===== Source

All participants agreed that archived files must exist to be read and that readability over time matters, but they differ philosophically about how and when to trust that a file would be readable. Portico migrates files to standardized formats as part of the archiving process in the hope that these migrations will make future readability more likely. LOCKSS puts its emphasis on maintaining the integrity of a file on the principle that the existence of an undamaged original is a prerequisite to future readability, and does not try to anticipate future standards or future tools for reading. It has, however, tested its ability to do on–the–fly format migration and published the results of the experiment. kopal’s developers are openly skeptical about trusting readability to future tools and it puts substantial efforts into testing and ensuring readability on the principle that an unreadable file is not useful. LOCKSS, kopal and e–Depot treat all emulation and migration as possible models for future readability.

If future readability is the chief criterion for long–term archiving, then it is unsettling to trust in the ability of future systems to decode obsolete file formats. Standardization is highly attractive and all systems agree that it is important, but our record in predicting standards 100 years in the future is not encouraging in areas of rapid technological change, and the library community has little power to set standards outside of its own small sphere.

Commercial software

The extent to which archiving systems should rely on commercial software also divided the systems. Both e–Depot and kopal rely on IBM’s DIAS software for the archiving and file maintenance. Portico uses some commercial software, including Documentum and the Oracle database, but minimizes dependence on it. LOCKSS is entirely open source.

Participants agreed that neither commercial nor open source software has a quality advantage in terms of the code. IBM has also done its best to provide information about how its DIAS system works internally, so that it is not a commercial black box. The differences lie in choices about development versus licensing costs, system support, and long–term commitment. By using DIAS, kopal and e–Depot have paid license fees and continue to pay ongoing maintenance costs (which in theory could be stopped). Short–term this could be a reasonable deal. The choice may seem less attractive after 100 years of fees, but for now they avoid the substantial up–front costs for system design and programming expertise, and the ongoing in–house support costs of open source software. IBM has an excellent reputation for software support. The key issue with commercial software is long–term commitment: if IBM were to decide that archiving were not a commercially worthwhile product line to maintain, could the data safely migrate elsewhere? The same could be asked, of course, of open source software, if the community supporting it lost interest, but ideally we are that community.

==========

Set exercise 1:
Copy the passage on digital archiving systems word for word, from "If future readability" up to and including "own small sphere.".

===== Data supplied

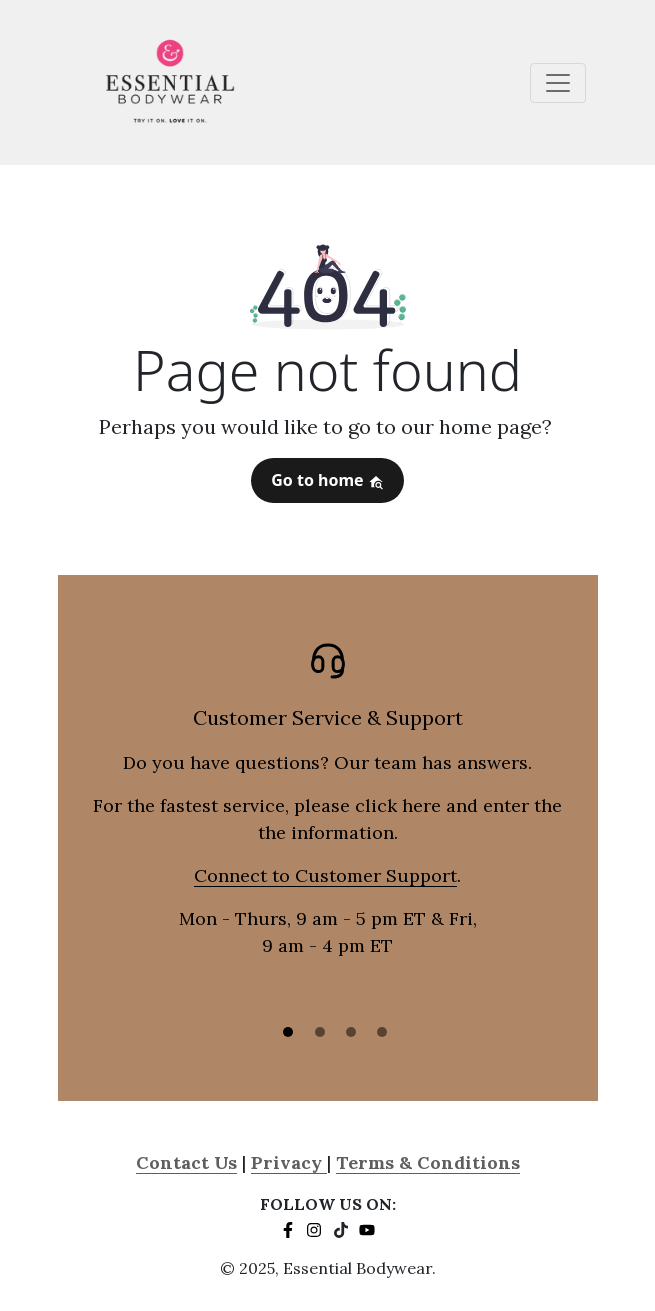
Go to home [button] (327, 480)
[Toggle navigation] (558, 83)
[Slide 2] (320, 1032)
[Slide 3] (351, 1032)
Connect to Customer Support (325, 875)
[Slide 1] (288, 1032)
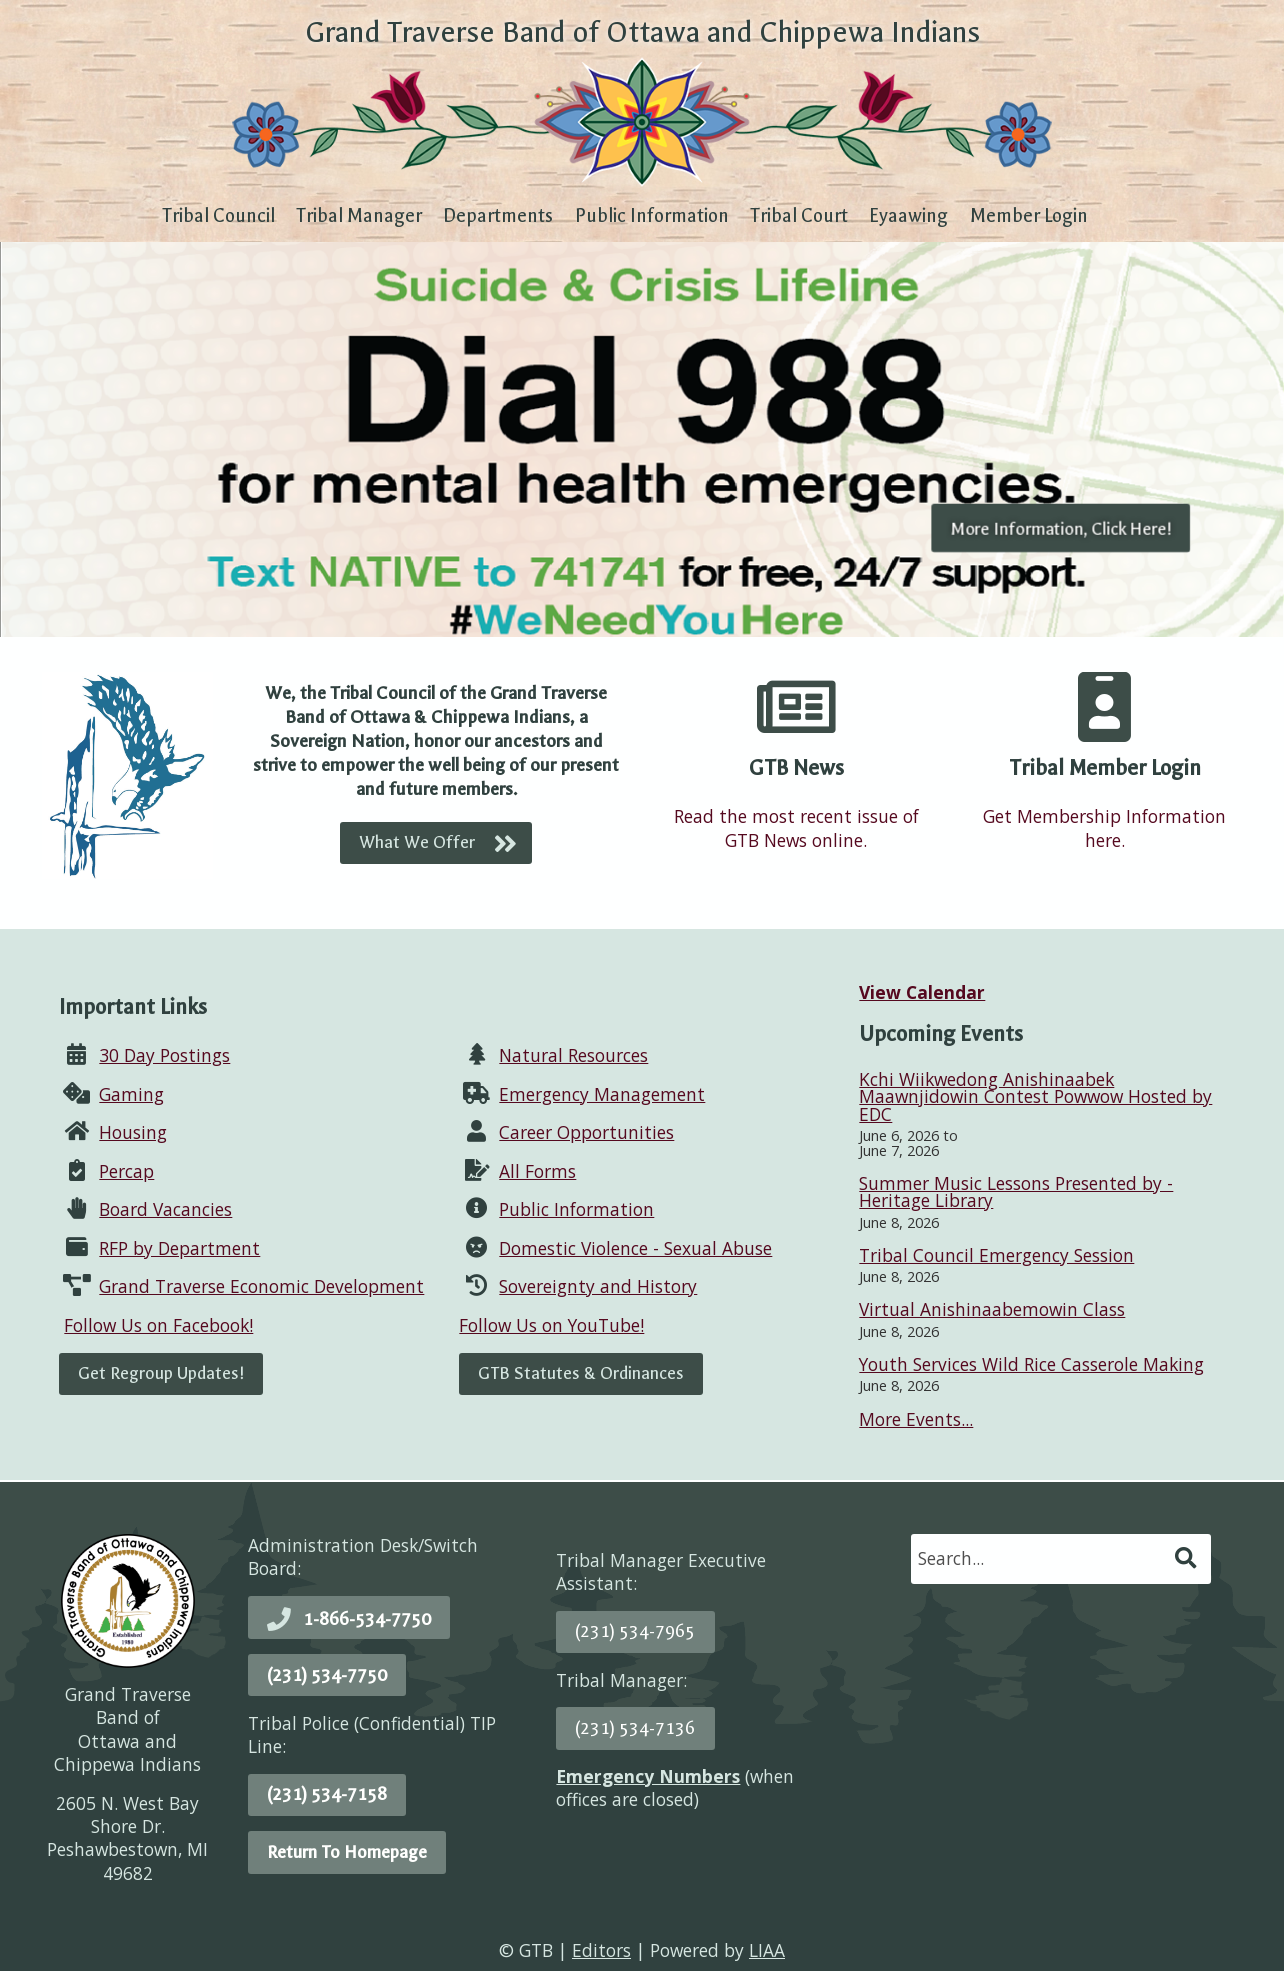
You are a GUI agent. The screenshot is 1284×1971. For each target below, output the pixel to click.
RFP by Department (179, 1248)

==========
===== Data supplied

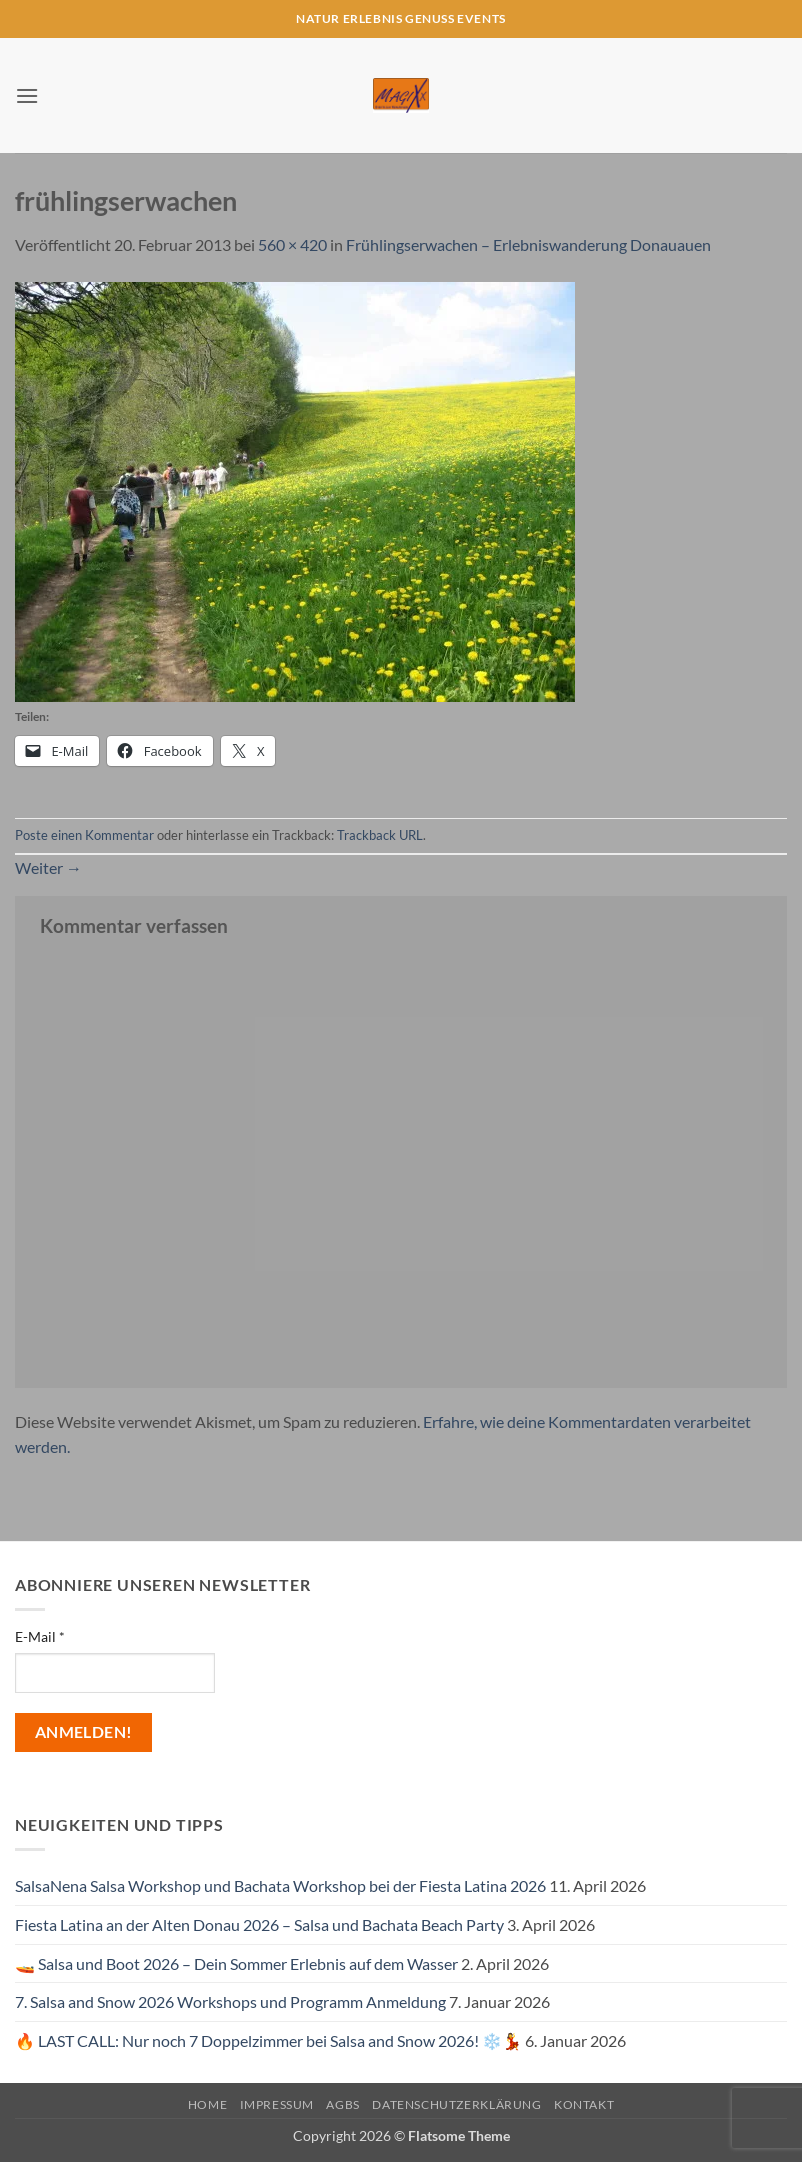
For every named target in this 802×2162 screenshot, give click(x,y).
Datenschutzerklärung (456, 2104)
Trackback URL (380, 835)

==========
===== Data supplied

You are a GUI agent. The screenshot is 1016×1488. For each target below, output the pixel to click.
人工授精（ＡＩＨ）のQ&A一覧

==========

Set exercise 2:
Rewrite the records from the line with "[Toggle navigation] (558, 83)" up to and including the line with "[Slide 1] (288, 1032)", keeping each line's request and increasing every coordinate in the answers by 119. Include only these lines.

Expected output 1:
If future readability is the chief criterion for long–term archiving, then it is unsettling to trust in the ability of future systems to decode obsolete file formats. Standardization is highly attractive and all systems agree that it is important, but our record in predicting standards 100 years in the future is not encouraging in areas of rapid technological change, and the library community has little power to set standards outside of its own small sphere.

Expected output 2:
[Toggle navigation] (677, 202)
[Slide 2] (439, 1151)
[Slide 3] (470, 1151)
Connect to Customer Support (444, 994)
[Slide 1] (407, 1151)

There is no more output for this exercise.